O Internacionalista n° 41 / SINDICAL / julho de 2026


O 35º congresso do SINPEEM ocorrerá no período de 06 a 09 de outubro/2026, com o tema “Da exaustão ao fortalecimento: cuidar de quem educa como ato de resistência”. A publicação das atas para eleição de delegados foi divulgada no site da entidade nas vésperas do recesso escolar, com o prazo de inscrição de delegados de 03 a 27 de julho, ou seja, grande parte do período de inscrição se encontra dentro do recesso escolar, restando efetivamente apenas uma semana para eleição de delegados no retorno do recesso escolar em 20/07.
Esse período de eleição – em grande parte em meio ao recesso escolar – revela a aposta da burocracia sindical em um congresso cada vez mais despolitizado, com uma eleição de delegados sem debate político nas escolas, o que acaba incentivando a tiragem de delegados por meio de sorteios ou rodízio entre os filiados, já que participar do congresso do SINPEEM não implica em assumir um compromisso com a organização da luta da categoria, mas comparece de forma cada vez mais explícita como uma oportunidade individual dos filiados disputarem uma semana de descanso, entretenimento e formação acadêmica.

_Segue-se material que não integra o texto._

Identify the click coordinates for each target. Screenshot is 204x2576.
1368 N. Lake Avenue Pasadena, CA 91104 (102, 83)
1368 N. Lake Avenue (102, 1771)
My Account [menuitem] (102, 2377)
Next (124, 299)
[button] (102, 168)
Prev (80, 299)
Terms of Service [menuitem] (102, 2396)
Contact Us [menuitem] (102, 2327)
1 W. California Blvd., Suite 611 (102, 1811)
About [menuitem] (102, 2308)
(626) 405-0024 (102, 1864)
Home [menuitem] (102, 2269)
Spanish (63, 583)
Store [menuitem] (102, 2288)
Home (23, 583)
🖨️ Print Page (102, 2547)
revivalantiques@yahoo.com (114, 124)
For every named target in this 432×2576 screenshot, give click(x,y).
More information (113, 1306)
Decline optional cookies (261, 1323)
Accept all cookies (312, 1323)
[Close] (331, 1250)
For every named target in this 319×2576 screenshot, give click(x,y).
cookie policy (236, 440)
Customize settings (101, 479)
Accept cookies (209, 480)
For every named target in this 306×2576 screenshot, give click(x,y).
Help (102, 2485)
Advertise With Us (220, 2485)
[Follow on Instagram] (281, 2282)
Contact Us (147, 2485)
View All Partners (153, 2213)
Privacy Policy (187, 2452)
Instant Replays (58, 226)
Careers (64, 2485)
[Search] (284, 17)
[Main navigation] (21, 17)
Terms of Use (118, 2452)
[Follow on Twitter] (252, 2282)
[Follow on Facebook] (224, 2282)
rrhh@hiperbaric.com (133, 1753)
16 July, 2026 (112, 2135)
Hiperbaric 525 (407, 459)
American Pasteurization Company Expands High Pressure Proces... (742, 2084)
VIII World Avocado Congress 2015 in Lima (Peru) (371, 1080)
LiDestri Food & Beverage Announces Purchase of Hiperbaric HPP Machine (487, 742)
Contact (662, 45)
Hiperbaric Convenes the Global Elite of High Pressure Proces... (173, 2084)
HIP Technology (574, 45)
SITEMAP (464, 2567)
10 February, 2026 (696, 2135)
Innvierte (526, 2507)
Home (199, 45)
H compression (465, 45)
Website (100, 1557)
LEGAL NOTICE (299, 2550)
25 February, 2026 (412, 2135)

Outro elemento que precisa ser denunciado pela vanguarda com consciência de classe é justamente o conteúdo da suposta formação acadêmica ofertada neste congresso, que não difere das formações disponibilizadas pela própria SME, combinando 3 aspectos principais: 1) Elementos dos currículos da cidade, como a educação para as relações étnico-raciais, alimentando a ilusão no combate ao racismo, a xenofobia, a homofobia/transfobia etc., por meio das ações pedagógicas. Esse elemento converge com os interesses de grande parte das correntes de oposição (PT, PSOL, PSTU e satélites) que estão vinculadas aos movimentos que reivindicam as ações afirmativas para as denominadas minorias, pautas que se potencializam eleitoralmente. São alguns exemplos: “Educação antirracista e reparação histórica”; “Feminismos e equidade na escola”; “Povos originários: a sabedoria ancestral dos guardiões da natureza”; 2) Palestras de autoajuda buscando incutir na categoria as saídas individuais, de autogerenciamento do caos. Vale citar alguns exemplos: “Gestão humanizada e cultura do cuidado”; “Filosofia do pessimismo e esperança pedagógica”; “Escola do cuidado e cultura restaurativa”; “Literatura como cura simbólica: contar histórias para sobreviver”; 3) Interesses eleitoreiros também comparecem nos temas das palestras fomentando o debate em torno da possibilidade de uma educação a serviço da transformação da sociedade, que incide em um projeto de gestão supostamente democrático e humanitário, capaz de romper com as amarras das opressões inerentes ao sistema capitalista. O objetivo central desse debate é o de apresentar a candidatura à reeleição de Lula como alternativa progressista. Dentre os exemplos comparece: “A escola pública como projeto de nação”; “Educação para a cidadania global: como trabalhar política internacional, direitos humanos e democracia na escola pública”.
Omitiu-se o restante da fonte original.